At the moment I am sitting at my mother's desk in Colorado. She is now in a physical therapy hospital in a nearby town and I am taking my two week turn being with her. There is quite a change in her, which I'm having a hard time adjusting to. She is greatly diminished, physically. I feel she is a bit depressed, being cooped up in a hospital room, even though it is the nicest facility I've seen. She is sad about losing her independence. Her life will be greatly changed now. My sister and I plan on rotating being here with her until we can determine the extent of her recovery. Layne will come next week to help me bring her home and spend some time with her here in her
So that has changed my life quite a bit. I'm on leave from the temple for a couple of months and will only be able to attend once or twice a month for awhile. The mission must be postponed as well. But the Lord is in charge; I can feel that. I also feel a sense of joy being with my mother and trying to help her along. It makes a difference that she is mentally sharp. We can have a sweet time during all of this, I feel sure. There are blessings in it and I don't dread my time here in any way. It is raining outside right now; we don't see summer rain at home and I love it here. The sky has a beautiful rainbow just outside the window. I can't help but feel a sweet peace as I look at the beauty that is here. Colorado is a lovely place.

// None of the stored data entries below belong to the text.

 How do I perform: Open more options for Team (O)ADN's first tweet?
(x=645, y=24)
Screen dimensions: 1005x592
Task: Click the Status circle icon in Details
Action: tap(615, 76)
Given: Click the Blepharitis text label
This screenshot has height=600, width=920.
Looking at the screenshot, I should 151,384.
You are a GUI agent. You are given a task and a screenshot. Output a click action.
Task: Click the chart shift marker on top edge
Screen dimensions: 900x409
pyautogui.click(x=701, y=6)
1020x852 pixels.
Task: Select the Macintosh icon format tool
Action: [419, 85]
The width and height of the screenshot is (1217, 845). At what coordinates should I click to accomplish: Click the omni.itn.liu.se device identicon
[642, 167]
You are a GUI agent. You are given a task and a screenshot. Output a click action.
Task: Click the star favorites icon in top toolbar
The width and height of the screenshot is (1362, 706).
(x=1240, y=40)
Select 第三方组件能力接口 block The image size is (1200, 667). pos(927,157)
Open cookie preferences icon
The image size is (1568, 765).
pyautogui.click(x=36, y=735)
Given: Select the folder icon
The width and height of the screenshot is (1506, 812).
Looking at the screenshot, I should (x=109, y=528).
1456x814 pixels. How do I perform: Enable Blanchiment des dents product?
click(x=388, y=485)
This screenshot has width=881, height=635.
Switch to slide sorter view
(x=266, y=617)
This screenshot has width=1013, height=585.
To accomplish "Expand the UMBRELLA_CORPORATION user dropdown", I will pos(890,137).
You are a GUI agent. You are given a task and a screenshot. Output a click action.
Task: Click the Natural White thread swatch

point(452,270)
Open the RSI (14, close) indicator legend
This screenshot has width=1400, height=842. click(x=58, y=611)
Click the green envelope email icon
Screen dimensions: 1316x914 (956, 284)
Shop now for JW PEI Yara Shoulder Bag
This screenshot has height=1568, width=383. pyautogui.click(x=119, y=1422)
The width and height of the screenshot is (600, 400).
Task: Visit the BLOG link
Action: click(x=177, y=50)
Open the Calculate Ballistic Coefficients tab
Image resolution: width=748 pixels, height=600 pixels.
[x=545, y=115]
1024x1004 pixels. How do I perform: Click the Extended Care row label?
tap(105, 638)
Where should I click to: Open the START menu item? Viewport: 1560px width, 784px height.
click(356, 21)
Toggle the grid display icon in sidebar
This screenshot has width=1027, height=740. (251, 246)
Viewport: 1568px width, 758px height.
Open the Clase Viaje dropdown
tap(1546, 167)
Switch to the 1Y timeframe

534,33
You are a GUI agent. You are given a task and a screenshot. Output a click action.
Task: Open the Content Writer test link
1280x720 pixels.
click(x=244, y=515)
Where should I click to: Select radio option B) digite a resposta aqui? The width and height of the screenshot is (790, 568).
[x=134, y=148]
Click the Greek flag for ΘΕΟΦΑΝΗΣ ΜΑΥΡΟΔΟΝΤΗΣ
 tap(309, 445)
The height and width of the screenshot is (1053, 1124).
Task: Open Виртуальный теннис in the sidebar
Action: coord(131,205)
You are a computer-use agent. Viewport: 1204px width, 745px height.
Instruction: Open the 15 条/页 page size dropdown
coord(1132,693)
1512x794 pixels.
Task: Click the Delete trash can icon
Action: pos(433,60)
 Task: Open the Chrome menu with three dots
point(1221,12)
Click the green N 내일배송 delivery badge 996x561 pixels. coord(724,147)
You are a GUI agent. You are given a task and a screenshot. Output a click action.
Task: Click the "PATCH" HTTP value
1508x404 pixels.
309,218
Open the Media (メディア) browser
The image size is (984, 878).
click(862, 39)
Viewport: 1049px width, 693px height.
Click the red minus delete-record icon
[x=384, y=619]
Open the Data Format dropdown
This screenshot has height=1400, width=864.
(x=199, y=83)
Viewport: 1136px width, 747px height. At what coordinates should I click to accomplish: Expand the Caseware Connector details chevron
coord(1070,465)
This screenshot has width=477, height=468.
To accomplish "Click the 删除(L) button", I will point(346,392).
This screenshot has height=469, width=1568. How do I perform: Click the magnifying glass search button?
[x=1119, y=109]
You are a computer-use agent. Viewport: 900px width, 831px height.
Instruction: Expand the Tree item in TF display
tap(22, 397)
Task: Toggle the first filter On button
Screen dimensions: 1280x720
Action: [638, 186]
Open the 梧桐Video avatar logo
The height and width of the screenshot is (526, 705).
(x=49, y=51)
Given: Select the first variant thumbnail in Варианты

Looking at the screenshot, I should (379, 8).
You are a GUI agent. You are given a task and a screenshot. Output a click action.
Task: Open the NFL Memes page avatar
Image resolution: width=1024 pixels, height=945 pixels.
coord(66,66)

Layne is now in Idaho, spending time with Gerald and family and Chinese students. I’m glad that he went; I think it’ll be good bonding time with Gerald. Layne loves his children so much but doesn’t initiate time with them. I worry that they will not realize his feelings for them.
Layne has a lovely garden going in our yard. It is bearing, especially the squash. Our tomatoes are growing but so very small. I think we are giving them too little water. Layne is trying to ration the cistern water so it will last the summer. But we just got two more cisterns so next summer should give us enough.